What the witnesses said: Ruby Whitmore, 16, told the committee, “Managing type 1 diabetes isn't something I ever get a break from,” and described how continuous glucose monitors (CGMs) and insulin pumps, enabled by research investments, allow her to pursue sports and academic goals. Rachel White, also 16 and a nationally ranked junior tennis player, described an initial presentation with blood sugar over 600 and said the SDP’s work “is the reason we have better devices, smarter insulin pumps, and more hope than ever.” Katie Bone, a professional climber and American Ninja Warrior competitor, credited CGMs and pumps with making elite competition possible and urged Congress to renew the program.
Budget and grants concerns: Several senators, including Vice Chair Patty Murray and Senators Dick Durbin and Tammy Baldwin, raised alarms about administration actions that have frozen or terminated NIDDK grants and about a proposed NIH budget that would reduce funding relative to recent years. Vice Chair Murray said the Trump administration is “terminating or freezing more than 260 grants from the NIDDK” and urged advocates to push back. Dr. Rogers said some terminations are the subject of appeals or litigation and emphasized NIDDK’s effort to prioritize ongoing, promising clinical trials.

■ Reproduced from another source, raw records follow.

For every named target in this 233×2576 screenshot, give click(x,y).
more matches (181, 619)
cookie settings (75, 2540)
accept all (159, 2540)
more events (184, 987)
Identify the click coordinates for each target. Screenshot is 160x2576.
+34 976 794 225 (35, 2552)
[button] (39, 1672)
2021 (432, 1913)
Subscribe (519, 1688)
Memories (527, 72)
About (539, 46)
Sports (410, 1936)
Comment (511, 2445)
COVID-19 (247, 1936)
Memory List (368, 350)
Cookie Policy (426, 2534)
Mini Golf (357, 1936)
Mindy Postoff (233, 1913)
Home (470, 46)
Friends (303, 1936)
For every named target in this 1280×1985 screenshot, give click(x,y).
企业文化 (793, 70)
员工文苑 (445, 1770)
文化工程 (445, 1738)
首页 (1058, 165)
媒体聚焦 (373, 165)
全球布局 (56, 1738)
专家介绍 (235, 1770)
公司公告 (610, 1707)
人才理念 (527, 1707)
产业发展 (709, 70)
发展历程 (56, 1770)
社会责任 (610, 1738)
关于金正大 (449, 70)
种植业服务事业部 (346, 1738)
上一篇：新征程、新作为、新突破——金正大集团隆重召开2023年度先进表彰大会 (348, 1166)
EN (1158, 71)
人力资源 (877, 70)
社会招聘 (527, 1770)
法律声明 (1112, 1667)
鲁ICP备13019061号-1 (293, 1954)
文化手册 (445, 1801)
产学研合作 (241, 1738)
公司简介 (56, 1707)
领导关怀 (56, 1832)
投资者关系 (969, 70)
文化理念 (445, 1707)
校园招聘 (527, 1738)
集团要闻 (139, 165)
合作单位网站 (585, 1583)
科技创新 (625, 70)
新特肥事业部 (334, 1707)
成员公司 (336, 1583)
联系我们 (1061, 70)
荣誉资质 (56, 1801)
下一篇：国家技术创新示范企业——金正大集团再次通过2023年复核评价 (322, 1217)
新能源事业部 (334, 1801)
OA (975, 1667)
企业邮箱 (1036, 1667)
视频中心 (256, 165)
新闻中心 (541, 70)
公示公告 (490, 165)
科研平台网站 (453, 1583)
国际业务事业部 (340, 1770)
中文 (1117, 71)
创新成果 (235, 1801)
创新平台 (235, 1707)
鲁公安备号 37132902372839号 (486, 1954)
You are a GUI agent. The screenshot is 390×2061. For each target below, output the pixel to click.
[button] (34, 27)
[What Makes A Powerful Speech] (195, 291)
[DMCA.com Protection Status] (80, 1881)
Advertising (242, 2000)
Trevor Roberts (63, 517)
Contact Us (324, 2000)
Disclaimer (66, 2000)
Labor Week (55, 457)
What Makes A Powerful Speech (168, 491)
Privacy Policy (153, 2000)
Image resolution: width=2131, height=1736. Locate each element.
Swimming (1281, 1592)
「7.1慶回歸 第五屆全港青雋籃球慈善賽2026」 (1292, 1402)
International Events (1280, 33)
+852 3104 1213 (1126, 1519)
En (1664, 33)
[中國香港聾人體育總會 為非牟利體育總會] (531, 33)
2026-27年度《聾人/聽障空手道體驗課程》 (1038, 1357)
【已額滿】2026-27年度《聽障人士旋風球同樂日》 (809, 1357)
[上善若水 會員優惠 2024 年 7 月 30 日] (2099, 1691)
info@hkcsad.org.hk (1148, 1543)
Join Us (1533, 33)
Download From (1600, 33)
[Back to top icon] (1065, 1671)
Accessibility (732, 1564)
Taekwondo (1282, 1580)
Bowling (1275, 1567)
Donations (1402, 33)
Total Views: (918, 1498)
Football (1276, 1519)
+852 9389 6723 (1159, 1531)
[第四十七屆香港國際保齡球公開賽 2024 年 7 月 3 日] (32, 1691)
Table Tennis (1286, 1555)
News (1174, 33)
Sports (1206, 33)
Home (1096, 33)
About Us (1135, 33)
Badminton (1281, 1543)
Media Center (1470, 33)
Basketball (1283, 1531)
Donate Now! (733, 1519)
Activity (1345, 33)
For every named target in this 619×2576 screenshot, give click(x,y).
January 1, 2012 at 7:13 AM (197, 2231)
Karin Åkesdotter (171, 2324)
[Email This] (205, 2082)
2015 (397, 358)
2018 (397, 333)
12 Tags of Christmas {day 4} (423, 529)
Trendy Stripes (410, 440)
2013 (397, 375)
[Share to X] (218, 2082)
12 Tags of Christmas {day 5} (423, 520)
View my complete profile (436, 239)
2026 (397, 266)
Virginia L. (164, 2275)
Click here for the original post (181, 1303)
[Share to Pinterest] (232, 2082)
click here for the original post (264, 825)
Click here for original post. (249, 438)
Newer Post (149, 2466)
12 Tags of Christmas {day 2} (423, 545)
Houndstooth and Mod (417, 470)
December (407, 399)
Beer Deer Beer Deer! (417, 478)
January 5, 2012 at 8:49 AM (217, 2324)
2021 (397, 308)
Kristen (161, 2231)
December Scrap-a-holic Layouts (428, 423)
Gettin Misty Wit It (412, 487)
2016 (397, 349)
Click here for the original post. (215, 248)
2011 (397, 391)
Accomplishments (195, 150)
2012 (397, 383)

Equity and reach: Senators noted SDP and related programs’ impact on American Indian and Alaska Native communities and the 54 percent reduction in new diagnoses and decline in complications attributed to the Special Diabetes Program for Indians (SDPI). Dr. Rogers described SEARCH and SDPI collaborations and said SDP-supported work is expanding to populations (pregnant people, low-income communities) where industry trials have been limited.
Research pipeline and timeline: Dr. Rogers highlighted long-running cohort studies (TrialNet; TEDDY/TEDD; GoMoms) and said those efforts are yielding biomarkers and early indicators that can support prevention trials. He called cellular therapies and immune-modulation approaches “extremely exciting,” noted ongoing work to adapt CAR T–type approaches from oncology, and said further results from major studies are expected in the coming months to years.
What lawmakers can do: Several senators asked for sustained appropriations and for colleagues to cosponsor reauthorization of the SDP. Chairwoman Collins left the hearing record open for additional submissions and said she and Senator Shaheen had already filed reauthorization language for the program.
The hearing closed with Collins thanking witnesses and recalling the transition from early heavy insulin pumps to today’s CGMs and automated insulin delivery systems as evidence that federal investment yields durable advances.